(Data records)
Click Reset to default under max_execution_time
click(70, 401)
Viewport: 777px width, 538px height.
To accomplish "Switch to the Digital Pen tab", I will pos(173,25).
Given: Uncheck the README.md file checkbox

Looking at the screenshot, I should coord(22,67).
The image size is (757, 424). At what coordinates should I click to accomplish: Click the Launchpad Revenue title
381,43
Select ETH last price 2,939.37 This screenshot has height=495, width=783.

...

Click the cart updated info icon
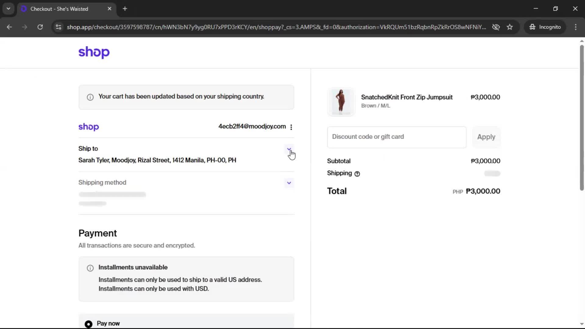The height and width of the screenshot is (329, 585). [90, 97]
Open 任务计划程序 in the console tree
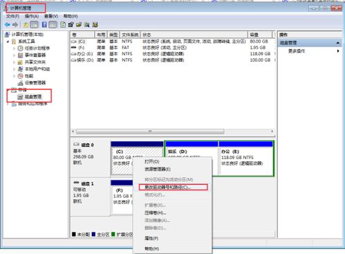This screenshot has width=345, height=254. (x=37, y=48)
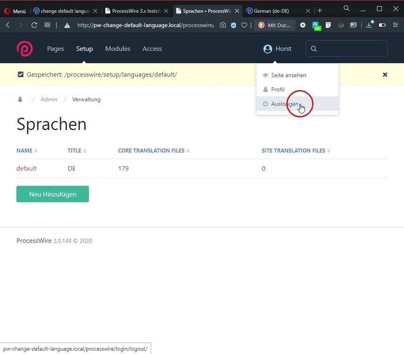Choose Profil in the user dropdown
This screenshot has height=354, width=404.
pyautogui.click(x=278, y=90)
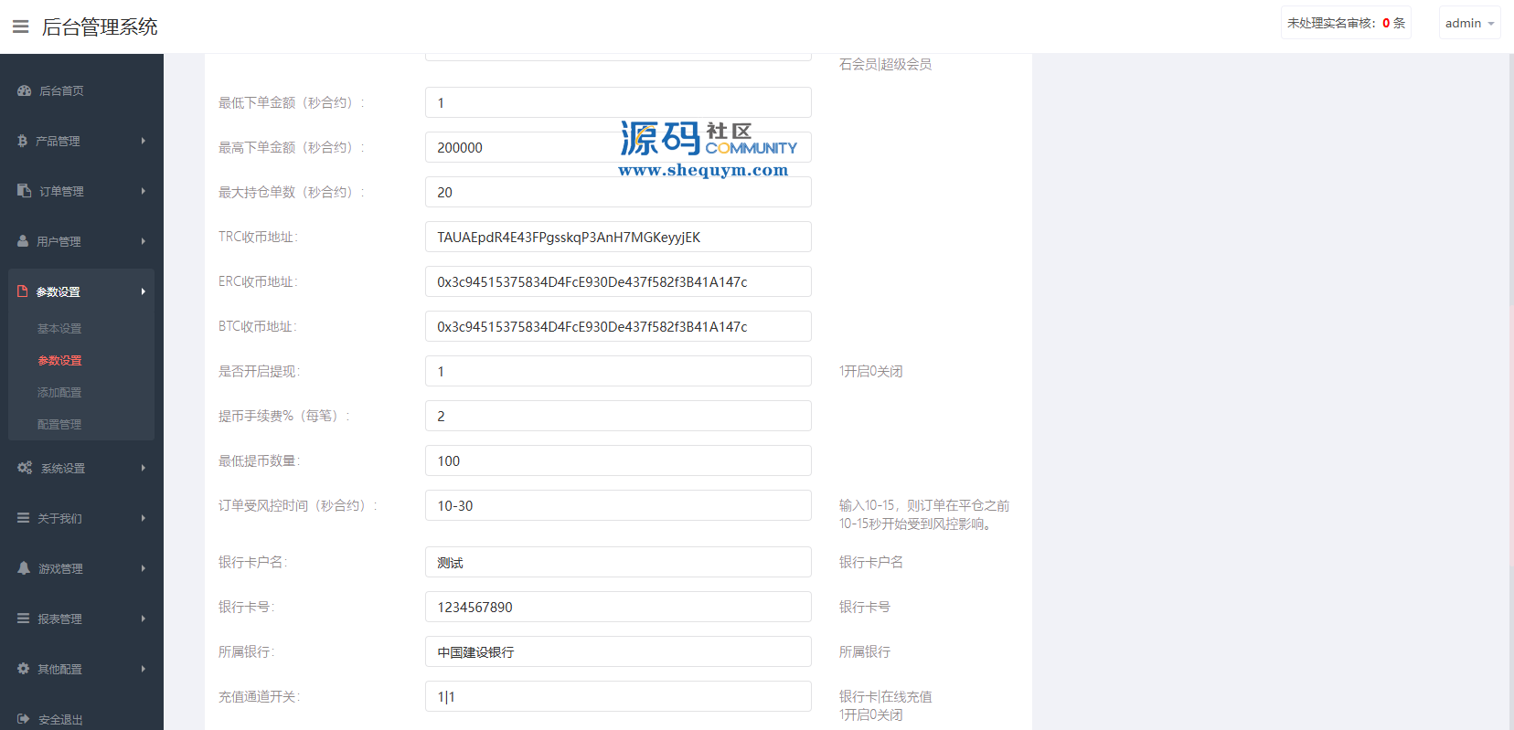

## WORK TO COMPLETE
Copy the records from the line with "Click Reset to" down to the line with "Select ETH last", substituting "check box" for "checkbox" and keeping everything else the same.

## OUTPUT OF THE EXERCISE
Click Reset to default under max_execution_time
click(70, 401)
Viewport: 777px width, 538px height.
To accomplish "Switch to the Digital Pen tab", I will pos(173,25).
Given: Uncheck the README.md file check box

Looking at the screenshot, I should coord(22,67).
The image size is (757, 424). At what coordinates should I click to accomplish: Click the Launchpad Revenue title
381,43
Select ETH last price 2,939.37 This screenshot has height=495, width=783.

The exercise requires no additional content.